Two federal agencies objected to the Corps of Engineers permit to fill 1.4 acres of wetlands, saying they wanted the Corps to do an environmental impact statement, a more detailed review than the environmental assessment the Corps did.
The National Marine Fisheries Service objected partly because it believed that things that enhance the course's economic viability, such as housing, should be included in the agency's environmental review.
The U.S. Fish and Wildlife Service said the area was critical winter habitat for deer, but the agency's main concern was aquatic.
It described Peterson Creek as an extensive high-quality habitat for coho, chum and pink salmon, cutthroat trout and Dolly Varden char. It told the Corps that use of pesticides on the course's turfgrass has a high potential to degrade downstream water quality in Peterson Creek and its tributaries.
But the Corps said it was limited to looking at the impacts on 1.4 acres of wetlands and it would be speculative to assess the impacts of hypothetical development.
The Corps said Totem Creek had avoided wetlands as much as it could have.
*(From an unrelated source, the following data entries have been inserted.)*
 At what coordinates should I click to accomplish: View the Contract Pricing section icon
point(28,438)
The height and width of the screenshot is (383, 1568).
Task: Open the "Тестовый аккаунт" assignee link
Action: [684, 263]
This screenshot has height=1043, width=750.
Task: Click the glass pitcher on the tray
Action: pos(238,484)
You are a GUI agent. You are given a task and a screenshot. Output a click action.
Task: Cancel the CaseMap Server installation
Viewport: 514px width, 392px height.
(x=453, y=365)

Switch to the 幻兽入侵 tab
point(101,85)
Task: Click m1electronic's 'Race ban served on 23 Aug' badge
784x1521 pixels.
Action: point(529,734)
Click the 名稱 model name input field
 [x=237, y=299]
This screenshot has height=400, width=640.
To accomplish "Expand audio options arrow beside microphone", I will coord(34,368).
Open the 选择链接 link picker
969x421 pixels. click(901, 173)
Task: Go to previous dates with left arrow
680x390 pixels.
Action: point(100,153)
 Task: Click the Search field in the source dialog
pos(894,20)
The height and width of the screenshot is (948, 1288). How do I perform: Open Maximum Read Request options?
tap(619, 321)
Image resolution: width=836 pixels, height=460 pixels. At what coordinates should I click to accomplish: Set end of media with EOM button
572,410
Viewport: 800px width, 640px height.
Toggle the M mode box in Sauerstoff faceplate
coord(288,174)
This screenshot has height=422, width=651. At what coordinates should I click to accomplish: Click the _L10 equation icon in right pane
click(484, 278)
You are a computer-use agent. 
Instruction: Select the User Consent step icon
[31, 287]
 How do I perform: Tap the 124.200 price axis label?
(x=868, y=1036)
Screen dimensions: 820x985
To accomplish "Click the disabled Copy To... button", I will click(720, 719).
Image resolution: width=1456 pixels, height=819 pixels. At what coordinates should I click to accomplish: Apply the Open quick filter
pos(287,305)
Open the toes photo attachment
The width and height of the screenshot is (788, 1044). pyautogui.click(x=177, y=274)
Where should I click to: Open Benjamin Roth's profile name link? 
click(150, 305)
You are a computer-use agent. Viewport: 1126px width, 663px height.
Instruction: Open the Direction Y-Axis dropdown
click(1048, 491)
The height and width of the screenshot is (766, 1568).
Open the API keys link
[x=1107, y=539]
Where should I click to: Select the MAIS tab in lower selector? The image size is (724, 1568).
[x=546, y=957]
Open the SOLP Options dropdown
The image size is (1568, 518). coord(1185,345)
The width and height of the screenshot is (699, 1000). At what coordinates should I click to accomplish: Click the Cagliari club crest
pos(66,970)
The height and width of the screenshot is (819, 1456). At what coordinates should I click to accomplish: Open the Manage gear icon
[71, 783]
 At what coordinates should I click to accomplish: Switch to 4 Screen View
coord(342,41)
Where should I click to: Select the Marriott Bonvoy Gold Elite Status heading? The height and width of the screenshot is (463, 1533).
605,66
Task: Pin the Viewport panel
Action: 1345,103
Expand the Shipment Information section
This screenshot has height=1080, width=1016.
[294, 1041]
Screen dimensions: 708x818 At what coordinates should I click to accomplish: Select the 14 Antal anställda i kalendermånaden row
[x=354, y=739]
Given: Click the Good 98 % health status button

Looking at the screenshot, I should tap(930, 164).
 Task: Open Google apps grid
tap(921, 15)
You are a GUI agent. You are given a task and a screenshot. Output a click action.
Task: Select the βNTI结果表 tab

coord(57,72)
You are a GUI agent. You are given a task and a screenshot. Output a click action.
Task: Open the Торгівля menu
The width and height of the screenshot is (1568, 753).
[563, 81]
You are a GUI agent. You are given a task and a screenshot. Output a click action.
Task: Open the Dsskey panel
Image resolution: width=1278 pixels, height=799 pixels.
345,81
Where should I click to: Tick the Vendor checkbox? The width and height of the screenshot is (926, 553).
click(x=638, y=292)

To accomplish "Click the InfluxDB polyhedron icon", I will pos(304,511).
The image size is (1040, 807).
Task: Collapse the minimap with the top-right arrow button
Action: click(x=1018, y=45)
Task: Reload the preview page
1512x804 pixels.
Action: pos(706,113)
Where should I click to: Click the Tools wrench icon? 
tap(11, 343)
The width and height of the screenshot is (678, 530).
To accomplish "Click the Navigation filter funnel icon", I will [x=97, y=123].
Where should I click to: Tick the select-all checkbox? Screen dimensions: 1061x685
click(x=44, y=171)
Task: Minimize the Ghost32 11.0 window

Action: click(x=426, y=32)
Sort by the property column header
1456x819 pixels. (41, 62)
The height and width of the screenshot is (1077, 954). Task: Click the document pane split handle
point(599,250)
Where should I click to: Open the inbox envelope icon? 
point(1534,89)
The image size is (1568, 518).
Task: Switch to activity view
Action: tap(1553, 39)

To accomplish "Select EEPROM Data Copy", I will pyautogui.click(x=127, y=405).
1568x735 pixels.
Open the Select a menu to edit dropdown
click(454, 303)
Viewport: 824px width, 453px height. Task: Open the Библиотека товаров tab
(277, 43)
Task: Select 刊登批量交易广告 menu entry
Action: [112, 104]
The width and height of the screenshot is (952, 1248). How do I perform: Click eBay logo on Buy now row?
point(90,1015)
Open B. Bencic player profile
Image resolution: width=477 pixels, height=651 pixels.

It credited the developers with planning to log trees in the winter, when there would be less disturbance to the ground.
It said the developers were treating all tributaries of Peterson Creek as if they were fish habitat and would use appropriate structures to cross streams. The streams would be protected by 66-foot buffers of vegetation, the Corps said.
Even as far back as 1997, when Totem Creek sought the state's determination that the course was consistent with the coastal management program, the developers were arguing with Fish and Game over the information they should provide.
In seeking detailed studies, city planners may only be trying to meet the requirements of a 1996 Juneau Assembly resolution that authorizes the city manager to negotiate a land deal with Totem Creek.
The resolution required the city to work with Totem Creek to arrive at a golf course layout, environmental design and environmental management program that would be at least as stringent as that required by the Audubon Society, taking into account the Southeast environment.
The reference apparently was to Audubon International, an organization that sprang from the New York Audubon Society but isn't affiliated with the National Audubon Society. It promotes sustainable resource management.
Audubon International has two programs for golf courses. The Signature program helps developers design courses and develop plans to manage courses. The Sanctuary program is for existing courses. Totem Creek offered to join the Sanctuary program, but city planners said it should either join the Signature program or match its standards.
Parr, who guided Totem Creek in its early days but who hasn't been involved for several years, said he first broached the Audubon standard with the city. Parr wanted Totem Creek to join the Signature program to satisfy critics that the course was being overseen "by a legitimate, experienced organization," and as a marketing tool, he said.
The Signature program requires applicants to have baseline water quality monitoring studies, an inventory of plant and animal life on site, and a management plan for all of the pests that could occur in the area, as well as a natural resource management plan as an operations manual for the property, said program director Nancy Richardson in an interview from Henderson, Ky.
"You don't have to reinvent the wheel," Parr said. "They would have experience with other developments that would have translated into expertise for us."
Parr hopes to play golf in West Douglas some day. Golf to him means fraternity and sunshine.
"Golf courses are maintained gardens. It's quiet, peaceful, polite, cordial, frustrating, paradoxical," he said of the sport. "If you try to cream the ball, it topples and dribbles. But if you take an easy, comfortable swing, it will fly forever."